Sunday, September 27, 2009

The Origin of Sabermetrics

This is an interesting time to be a baseball fan, and I don't mean because it's September, and the playoffs are about to start. In the last ten or so years baseball has quietly undergone a revolution, the true depth of which is only now becoming apparent in mainstream coverage of the game. Most broadcasts have started to carry On-Base Percentage (OBP) alongside the old mainstays of Batting Average (Avg), Home Runs (HR), and Runs Batted In (RBI). This is a subtle addition, but it belies a fundamental change to baseball culture. The younger generation of baseball fans – and, more importantly – baseball executives and scouts and even some players – are understanding statistics differently. Most teams have come to realize that RBI are not, really, indicative of who's a good player, and that even widely accepted statistics like Earned Run Average (ERA) are limited when evaluating pitchers.

You may have heard the term “Sabermetrics.” This is where it comes from. Back in the 70s, a man named Bill James wrote an annual series of books called The Bill James Baseball Abstract. Self-published, and with almost no initial readership, James's ideas caught on, and he became something of a cult figure among baseball fans who were dissatisfied with traditional ways of thinking about the game. Perhaps the most fundamental argument in the Abstracts was that OBP was more important than, not only Batting Average, but everything else. Fans – and players – who had grown up without ever hearing their favorite announcer utter the words “on base percentage” found it hard to believe that this statistic could really matter that much, but to some people it made sense.

The argument, for the uninitiated, goes something like this. What is the object of the game of baseball? Of course, to score more runs than your opponent. Since we're concerned with offense for the moment, lets think about how runs are scored. In order to win a game, you must score at least one run, which means at least one hitter must reach base, and then travel around the diamond before three outs are recorded. So what's the key part of that run-scoring process? Traditional thinking would have said that traveling around the diamond is the key. “We want fast players, and players who can get to second, or third, or even home, without anyone else coming up. We also want players who are good at driving runners in.”

That's not an unreasonable position, but James had a more nuanced take: “before three outs are recorded” is way more important than moving around the diamond. The best thing a hitter can do may be hitting a home run, but really, as long as a batter doesn't make an out, he's done his job. In baseball, a team only has 27 outs, divided into nine innings, to score as many runs as it can. Each and every out is precious, because once they are used up, no runners can advance anymore, and no hitters can hit home runs. The end of an inning is a step closer to the end of the world.

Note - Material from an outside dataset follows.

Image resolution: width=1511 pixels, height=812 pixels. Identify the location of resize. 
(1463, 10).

So what statistic measures a hitter's ability to not get out? If a player doesn't make an out, he must reach base, whether by a hit, a walk, an error, or getting hit by a pitch. Regardless, a player who does one of those things has done his job. It turns out that On Base Percentage measures exactly this. A player with an OBP of .400 gets on base 40% of the time, and makes an out 60% of the time. OBP is the inverse of “Out Percentage,” which James suggested was the most important statistic in all of baseball.

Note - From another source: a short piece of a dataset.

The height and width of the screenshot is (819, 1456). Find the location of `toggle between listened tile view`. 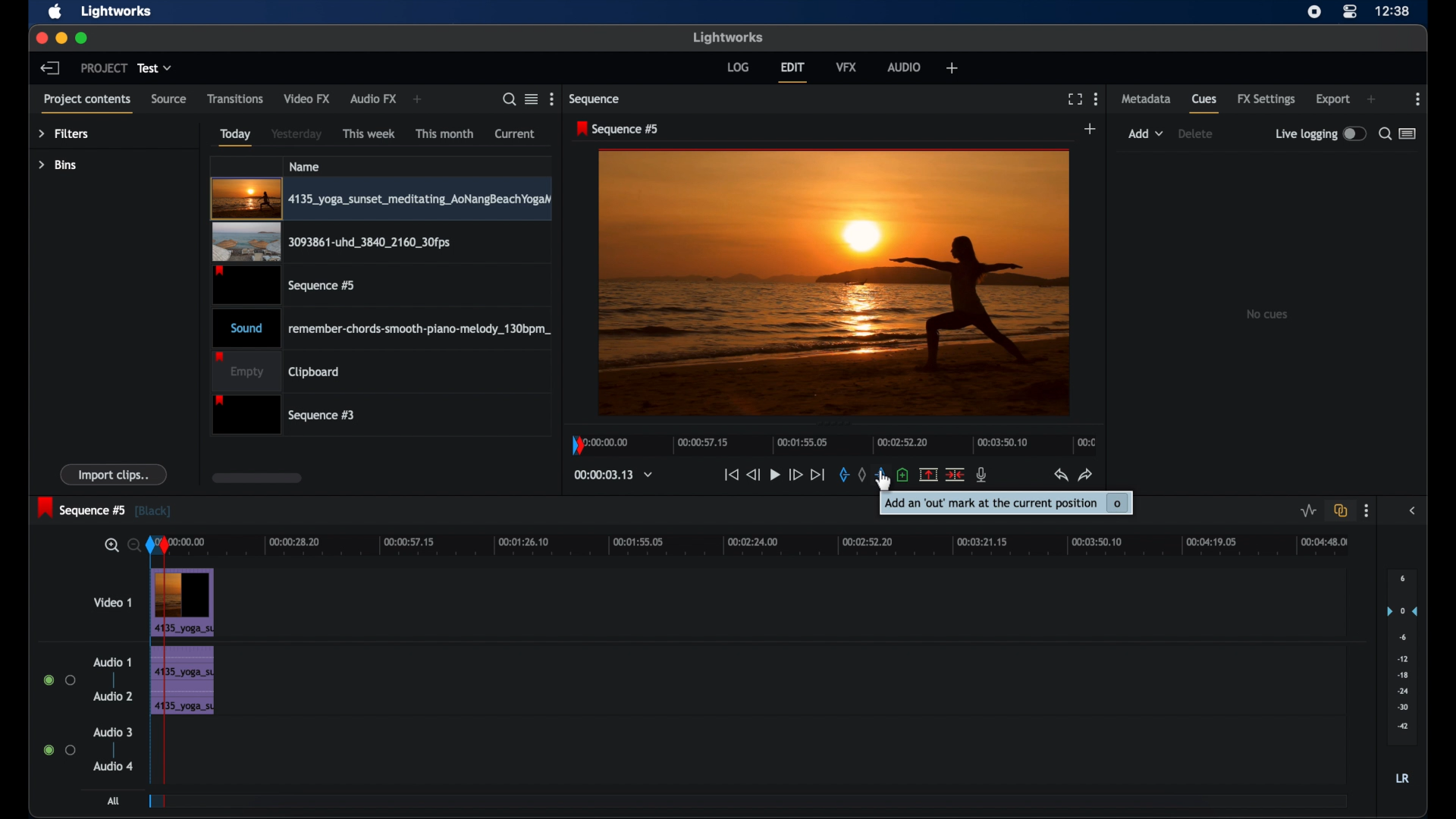

toggle between listened tile view is located at coordinates (531, 99).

Over time, James's further attempts to better quantify baseball led to the creation of the "Society for American Baseball Reasearch," or SABR. The study of baseball statistics became, then, Sabermetrics (the extra "e" added for quite reasonable linguistic reasons). This group of statisticians and thinkers was, unfortunately, composed almost entirely of fans. Hence, for a long time, they were kept out of the culture of the game, and the few baseball writers or scouts that joined up remained an oddity. It's not that teams were leary of this attempt to better quantify the game, it's that they didn't even notice. The primacy of Batting Average and RBI were so ingrained that anything else was an absurdity.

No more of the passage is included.